On 6 January 1649 (New Style calendar, 1648 Old Style) the House
of Commons passed an 'Act' appointing 135 commissioners to be a
High Court of Justice to try King Charles I. In spite of many defections
and of doubts about procedure, the court met formally for the first
time on January 20th in Westminster Hall and by the 26th, after
hearing depositions from 33 witnesses, the commissioners had agreed
amongst themselves to condemn the king to death. On Saturday 27th
their sentence was pronounced in open court.

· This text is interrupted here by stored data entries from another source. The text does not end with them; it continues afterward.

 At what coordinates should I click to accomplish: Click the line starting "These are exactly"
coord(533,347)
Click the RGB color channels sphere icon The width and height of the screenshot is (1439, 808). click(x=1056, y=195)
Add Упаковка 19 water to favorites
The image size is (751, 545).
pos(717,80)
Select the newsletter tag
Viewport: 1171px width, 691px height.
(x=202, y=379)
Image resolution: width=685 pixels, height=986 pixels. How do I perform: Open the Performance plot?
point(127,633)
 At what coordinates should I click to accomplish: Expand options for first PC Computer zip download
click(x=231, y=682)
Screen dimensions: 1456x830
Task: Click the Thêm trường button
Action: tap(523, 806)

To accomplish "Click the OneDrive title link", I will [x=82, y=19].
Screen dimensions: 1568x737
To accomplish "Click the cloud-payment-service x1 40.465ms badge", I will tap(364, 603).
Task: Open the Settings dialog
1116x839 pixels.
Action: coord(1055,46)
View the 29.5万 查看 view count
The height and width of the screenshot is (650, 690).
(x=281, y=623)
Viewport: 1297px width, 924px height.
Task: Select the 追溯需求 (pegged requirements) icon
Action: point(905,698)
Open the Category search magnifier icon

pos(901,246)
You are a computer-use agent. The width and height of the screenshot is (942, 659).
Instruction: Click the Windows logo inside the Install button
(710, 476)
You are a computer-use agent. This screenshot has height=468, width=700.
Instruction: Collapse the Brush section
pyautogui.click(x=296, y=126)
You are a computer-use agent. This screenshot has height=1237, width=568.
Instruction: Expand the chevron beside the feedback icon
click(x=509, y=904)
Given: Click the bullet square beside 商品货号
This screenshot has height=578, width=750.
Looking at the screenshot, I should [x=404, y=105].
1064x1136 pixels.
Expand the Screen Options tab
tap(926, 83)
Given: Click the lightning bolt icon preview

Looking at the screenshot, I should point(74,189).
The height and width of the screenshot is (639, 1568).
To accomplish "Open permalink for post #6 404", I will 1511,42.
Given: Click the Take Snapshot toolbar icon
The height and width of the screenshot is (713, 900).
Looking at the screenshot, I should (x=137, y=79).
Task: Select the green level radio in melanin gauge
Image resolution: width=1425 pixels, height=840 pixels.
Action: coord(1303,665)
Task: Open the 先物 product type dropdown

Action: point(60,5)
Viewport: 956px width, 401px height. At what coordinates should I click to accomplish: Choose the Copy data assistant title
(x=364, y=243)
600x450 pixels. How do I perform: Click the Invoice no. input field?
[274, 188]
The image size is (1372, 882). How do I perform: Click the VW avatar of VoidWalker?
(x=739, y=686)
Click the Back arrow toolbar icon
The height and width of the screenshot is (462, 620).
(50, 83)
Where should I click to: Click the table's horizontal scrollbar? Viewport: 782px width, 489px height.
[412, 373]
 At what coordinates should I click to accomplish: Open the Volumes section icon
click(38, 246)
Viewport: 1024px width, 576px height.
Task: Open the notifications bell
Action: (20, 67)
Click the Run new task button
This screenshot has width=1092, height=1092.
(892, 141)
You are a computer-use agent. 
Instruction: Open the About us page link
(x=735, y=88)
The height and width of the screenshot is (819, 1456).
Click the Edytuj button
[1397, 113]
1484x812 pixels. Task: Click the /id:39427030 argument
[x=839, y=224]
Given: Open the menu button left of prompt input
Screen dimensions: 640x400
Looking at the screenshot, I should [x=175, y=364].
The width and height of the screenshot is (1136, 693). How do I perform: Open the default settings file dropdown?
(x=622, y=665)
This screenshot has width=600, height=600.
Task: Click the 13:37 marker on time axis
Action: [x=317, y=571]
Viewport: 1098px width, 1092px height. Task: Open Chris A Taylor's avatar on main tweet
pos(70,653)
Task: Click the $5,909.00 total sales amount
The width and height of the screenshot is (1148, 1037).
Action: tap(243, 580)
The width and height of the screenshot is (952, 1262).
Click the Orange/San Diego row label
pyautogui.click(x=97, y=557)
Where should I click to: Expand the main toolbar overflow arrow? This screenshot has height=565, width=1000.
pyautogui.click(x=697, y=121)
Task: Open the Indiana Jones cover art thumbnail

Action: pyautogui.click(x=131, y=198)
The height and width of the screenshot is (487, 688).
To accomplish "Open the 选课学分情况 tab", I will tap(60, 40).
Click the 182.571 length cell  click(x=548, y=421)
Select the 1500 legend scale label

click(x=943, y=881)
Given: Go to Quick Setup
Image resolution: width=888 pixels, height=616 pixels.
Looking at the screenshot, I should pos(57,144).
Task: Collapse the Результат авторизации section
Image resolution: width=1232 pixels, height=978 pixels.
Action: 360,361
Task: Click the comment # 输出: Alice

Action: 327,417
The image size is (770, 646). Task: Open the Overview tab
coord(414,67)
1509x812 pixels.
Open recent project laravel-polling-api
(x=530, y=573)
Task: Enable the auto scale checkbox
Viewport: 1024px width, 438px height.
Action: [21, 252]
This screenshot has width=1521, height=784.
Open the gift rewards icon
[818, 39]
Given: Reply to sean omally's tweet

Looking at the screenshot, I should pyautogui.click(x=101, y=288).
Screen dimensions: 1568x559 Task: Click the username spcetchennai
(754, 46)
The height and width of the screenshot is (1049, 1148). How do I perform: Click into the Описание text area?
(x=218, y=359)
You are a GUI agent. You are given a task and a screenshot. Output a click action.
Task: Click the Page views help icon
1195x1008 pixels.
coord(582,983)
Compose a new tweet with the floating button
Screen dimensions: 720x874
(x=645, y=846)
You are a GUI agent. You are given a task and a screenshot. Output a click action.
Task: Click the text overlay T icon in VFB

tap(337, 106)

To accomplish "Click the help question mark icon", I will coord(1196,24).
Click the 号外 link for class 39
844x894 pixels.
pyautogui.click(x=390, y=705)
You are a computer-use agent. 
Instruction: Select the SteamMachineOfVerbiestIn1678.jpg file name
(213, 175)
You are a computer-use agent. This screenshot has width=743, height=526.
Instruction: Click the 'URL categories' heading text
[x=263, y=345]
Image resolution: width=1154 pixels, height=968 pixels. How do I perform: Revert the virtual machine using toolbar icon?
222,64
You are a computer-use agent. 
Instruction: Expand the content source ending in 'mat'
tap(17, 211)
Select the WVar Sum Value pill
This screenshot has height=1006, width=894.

By then the death warrant had already been drawn up, with blanks
for the time and place of the execution, which a committee was left
to arrange. Some signatures - perhaps the first 28 - may well have
been collected at that stage. Nothing could be done on the Sunday
but, once the details of the execution had been approved on Monday
29th, the blanks were filled in and the warrant was taken into the
Painted Chamber where the remaining signatures were added. Ultimately,
59 of the 67 commissioners who had pronounced judgement signed the
warrant.
The story that Cromwell had to browbeat some of the commissioners
into signing is unproven, but certainly there had been a delay in
settling arrangements which the warrant had not allowed for. It
therefore became necessary to erase the dates and replace them with
'xxixth' January and 'uppon Saturday last'. Presumably also two
of the original army officers to whom the warrant was addressed
had refused to serve and the names of Hacker and Phayre were substituted.
Other alterations may represent corrections to scribal errors though
it is not clear whether Gregory Clement wrote his name over an erasure
or whether his name was (incompletely) erased in 1652 because of
his scandalous behaviour.
On January 30th Charles I went to execution on a scaffold erected
outside the Banqueting Hall in Whitehall. The death warrant remained
in Colonel Hacker's possession until the restoration of Charles
II in 1660 when Hacker, then a prisoner in the Tower of London,
was ordered by the House of Lords to surrender the warrant to them.
Since then the document has remained in their custody. On the back
of the warrant is written in a 17th-century hand: 'The bloody Warr[an]t
for murthering the King'.
The document is on a piece of parchment 43.8cm x 21cm. All the seals
are of red wax, some of them broken or obscured.